In this team, we ran scrum with 2 weeks sprints. We had code and function freezes. We did mob-testing sessions after the function freeze. The whole team sat down and we spread configurations in between the teammates. iPhones with safari, androids with chrome, PC with Chrome, etc. Things were going along just awesomely. My confidence in my abilities kept rising, and I started keeping count on how many consecutive sprints I could “find all the bugs” so that my team went from the test sessions without finding anything. I managed quite well.

It went so far that I neglected my testing, spending less and less time on manual exploratory testing. I mean I had it under control, right? And then it hit me, like a bowling ball to the face. We had a test session for the next releases, and my team found 17 defects in the system. I was devastated. My bubble had been burst. Naturally, I felt like crap, almost throwing in the towel. I took it personally and extremely hard.

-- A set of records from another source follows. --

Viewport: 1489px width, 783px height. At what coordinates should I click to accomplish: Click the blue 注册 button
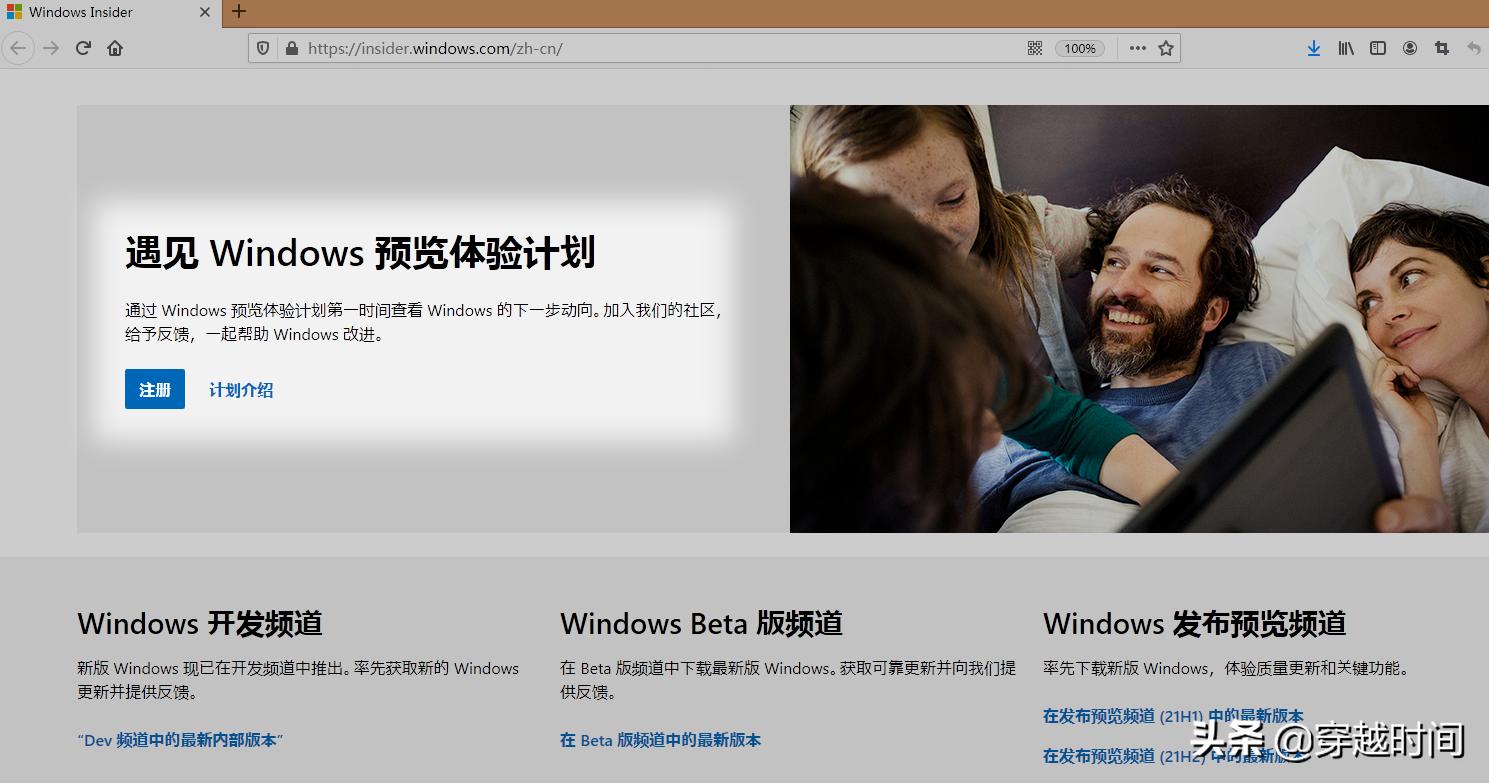[154, 389]
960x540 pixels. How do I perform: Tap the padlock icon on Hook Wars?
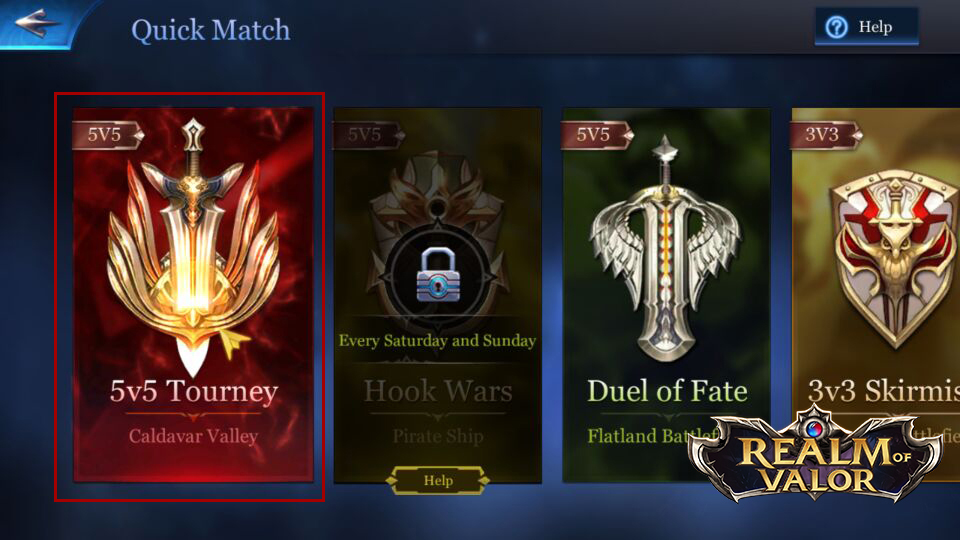tap(437, 275)
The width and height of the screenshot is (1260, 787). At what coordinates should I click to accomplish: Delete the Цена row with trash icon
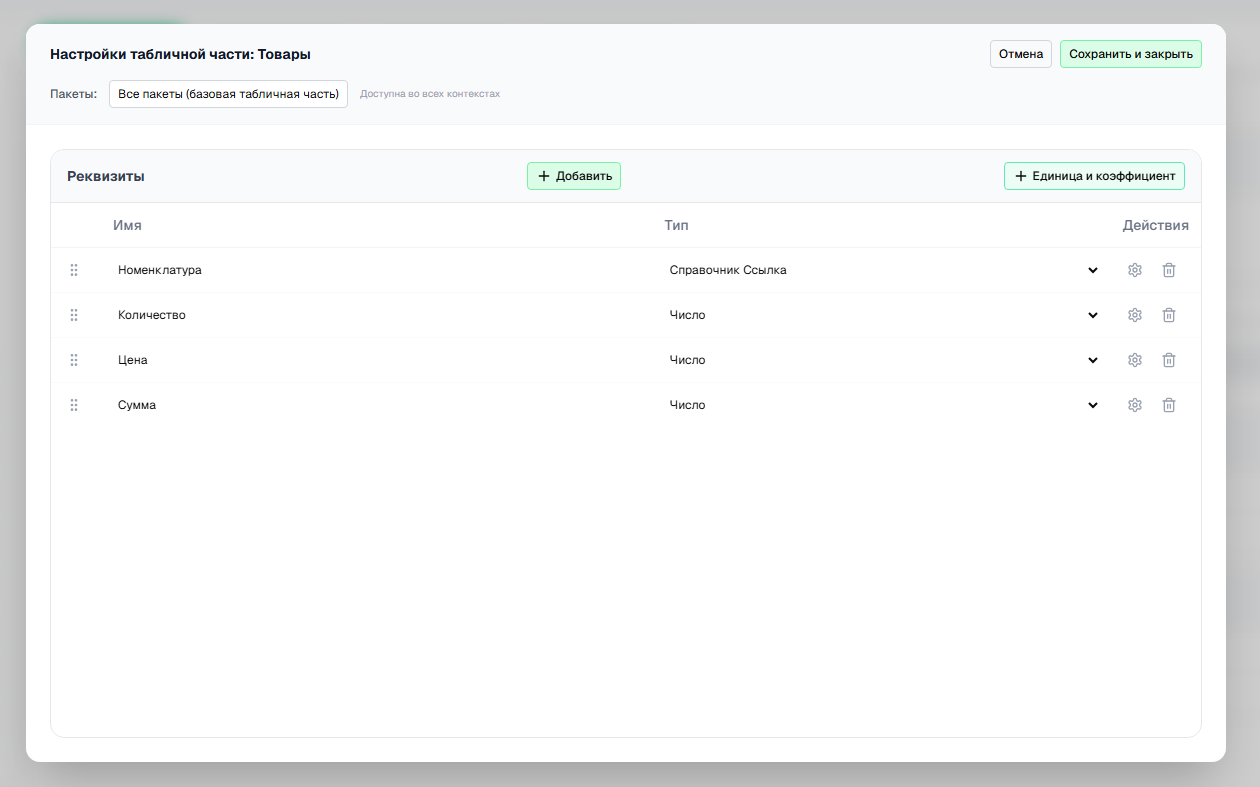1168,360
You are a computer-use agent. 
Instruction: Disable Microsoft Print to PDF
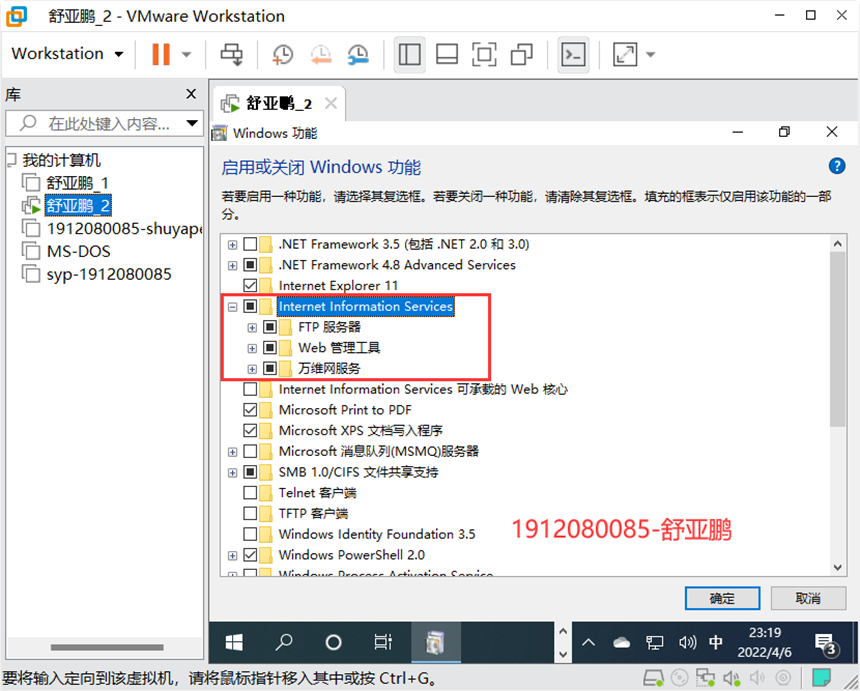tap(250, 409)
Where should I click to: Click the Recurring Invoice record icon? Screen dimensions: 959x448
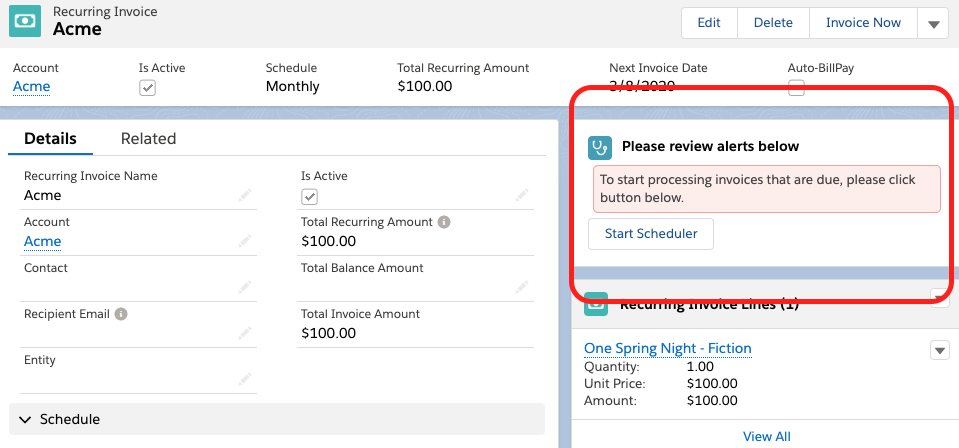26,22
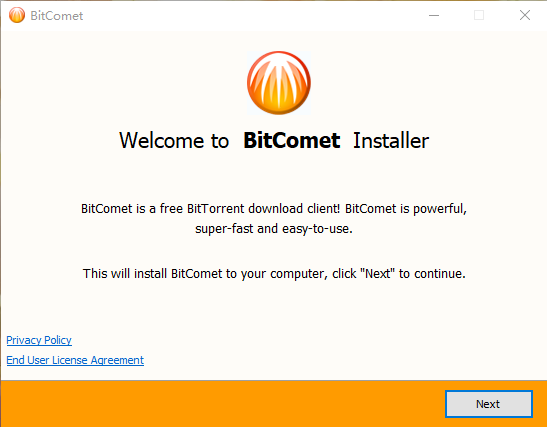Click the "Welcome to" heading text
The image size is (547, 427).
(174, 141)
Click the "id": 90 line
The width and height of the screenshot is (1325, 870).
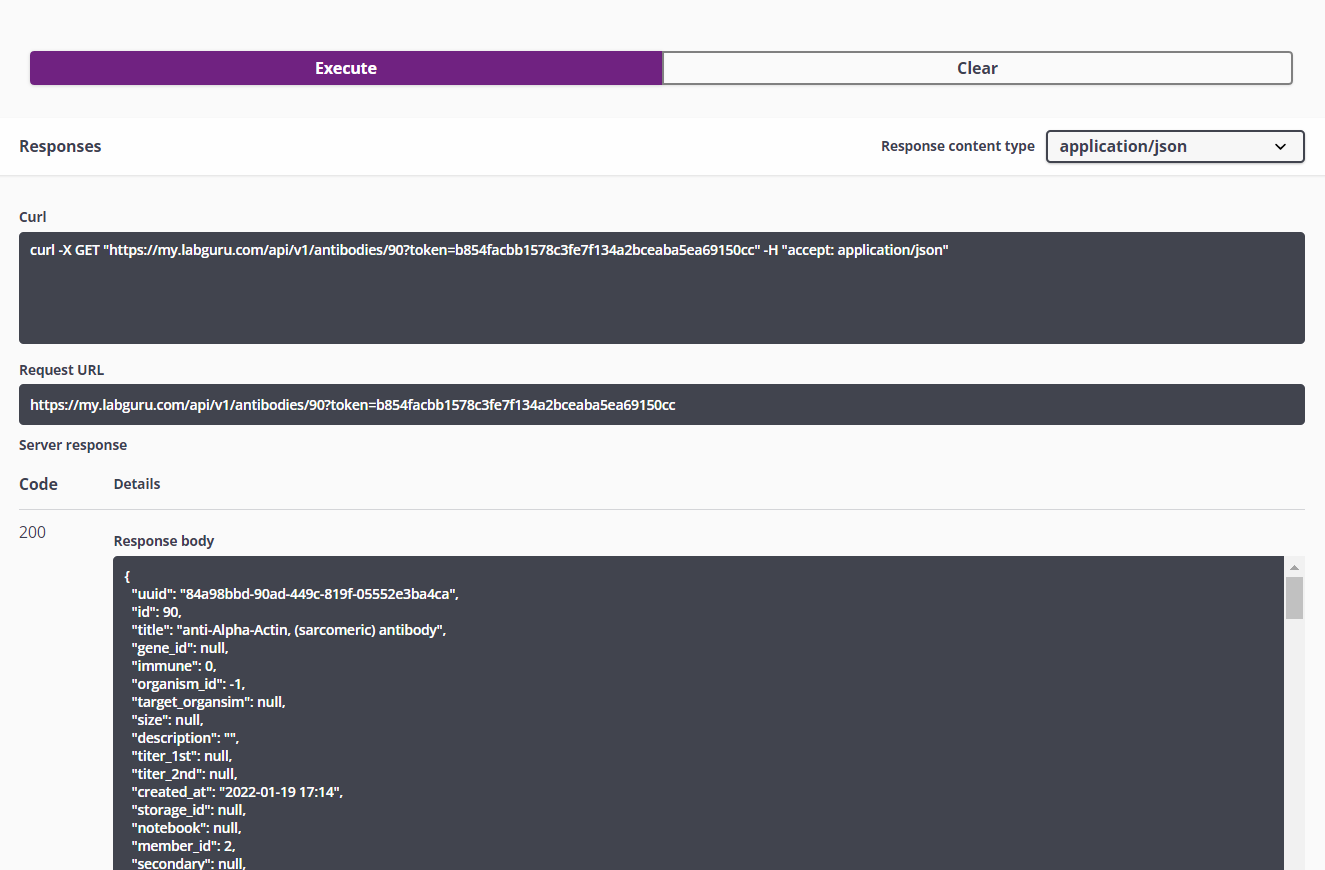point(156,612)
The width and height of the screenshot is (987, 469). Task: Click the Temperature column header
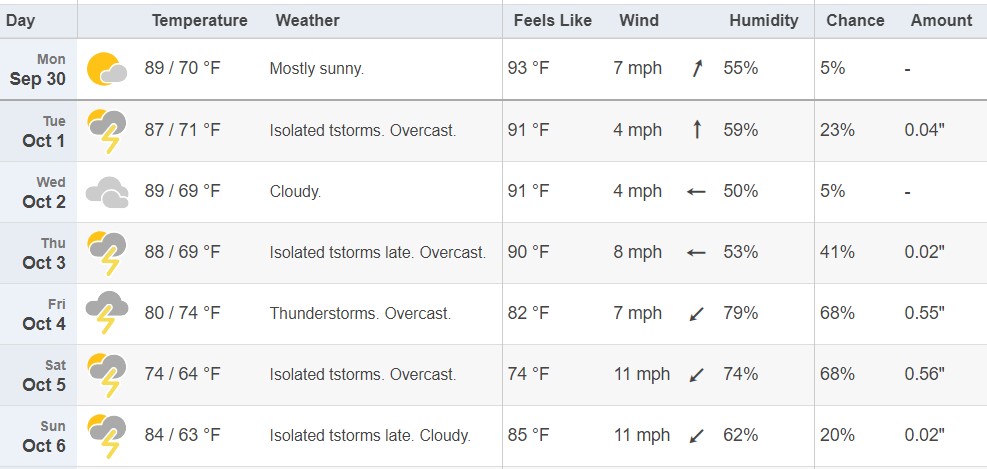coord(200,20)
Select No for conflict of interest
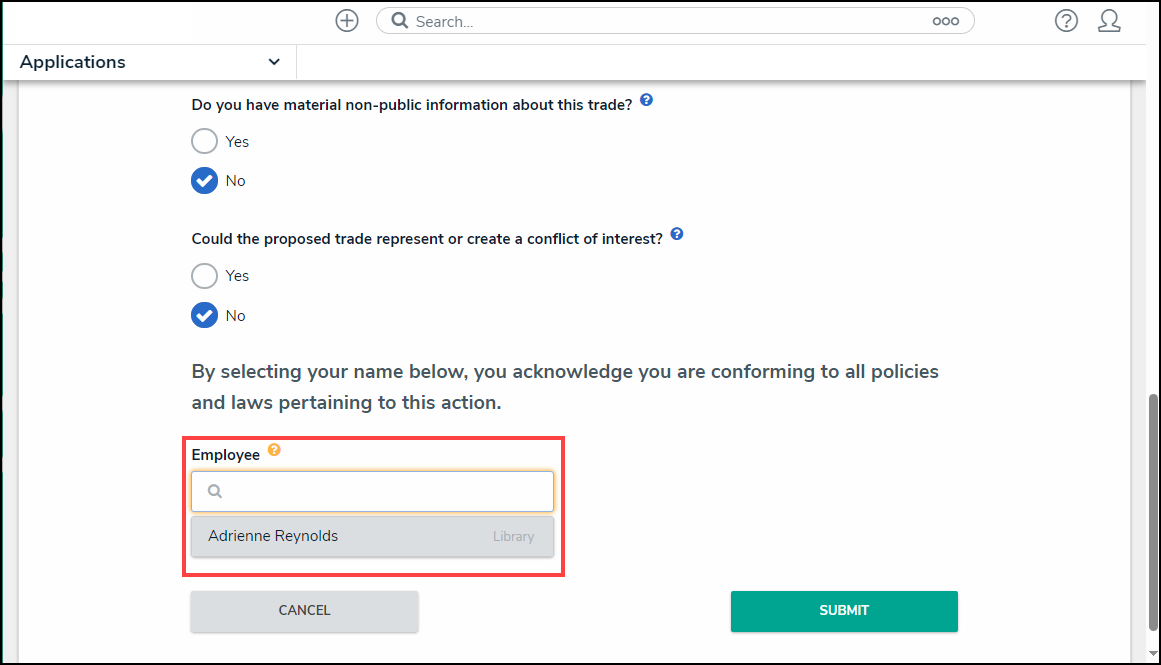 (204, 316)
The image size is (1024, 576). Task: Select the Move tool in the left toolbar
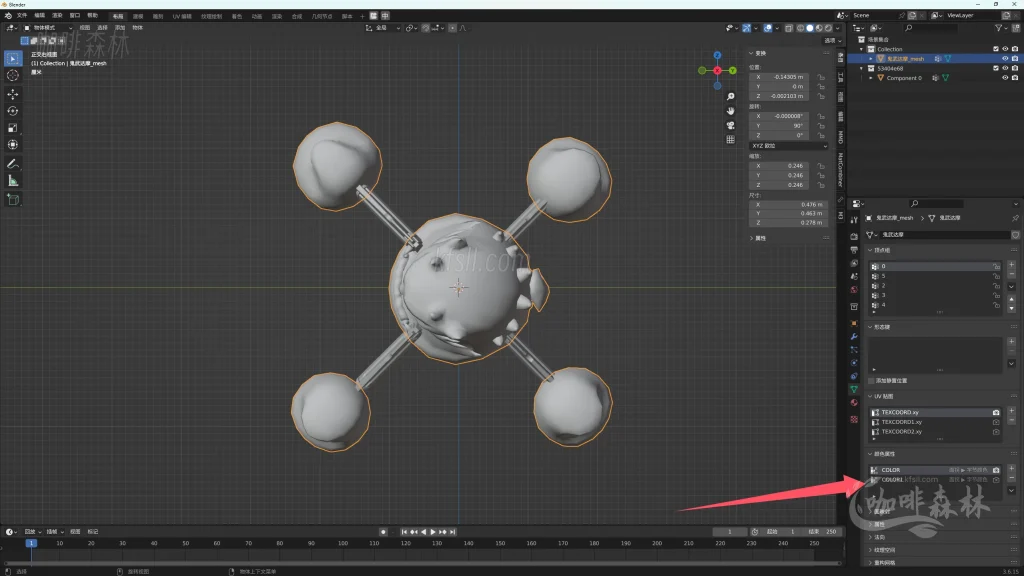[13, 93]
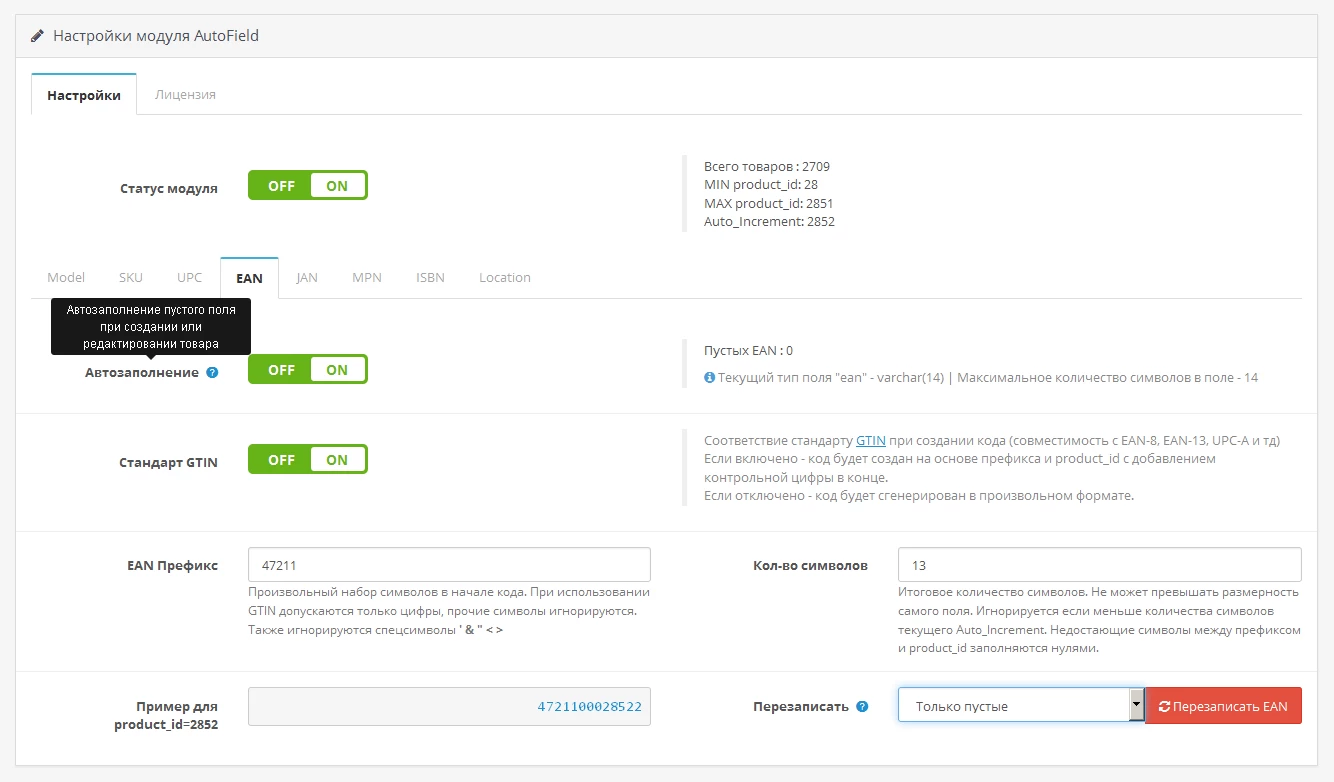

Anna probably saw it on me and after the session, she took me aside. I just remember being sad, nub, and weirdly; blank. What she did for me was amazing, it saved me there and then. She did what any good leader would have done. She told me

“We are a team, and this is why we have these sessions. You’re not responsible for the quality. We all are. So when one of us has a bad day, the rest of us help out. Picking up the pieces.”

Since then, whenever I get the feeling “You’ve got this”, my mind goes back to that incident and kicks the shit out of me. “No you don’t”, it says, “you better check that again”, and I do. I don’t ever want to feel like that again.

I’ve matured a lot since that day, and I do a different kind of work today. But that moment will forever be with me. I have saved myself again and again. And if I would miss something major despite having double and triple-checked, I wouldn’t take it as hard, since I did what I could and didn’t slack off.

So what are my takeaways from this?

Well for me, don’t do something you don’t enjoy. For me, the day has too few hours. Doing something I enjoy to earn money is important. This is something I realized after finding my niche. It sounds logical now in retrospect, but at the time I worked my other job, it did fill a purpose. It allowed me to buy my apartment. Something huge at the time.

You don’t have all the knowledge, especially when you start. No one expects you to. Often it’s enough that you try and show that you’re willing to learn (and do learn) for most people to think you’re okay, and want to help you get further. You are often part of a team, and you deliver software as a team. Hence quality is a team effort. You are not alone.

For me, when something is easy, alarm bells go off and I double and triple-check things before I’m satisfied. As I am part of a team, I tend to voice my concerns; “Have I missed something?”, “This is what I’m thinking”, “What do you think?” etc.

It’s in the interest of the team to help me out, as I said; we deliver qualitative software, and I’m not expected to know everything. I am expected to ask for help when I feel I need it.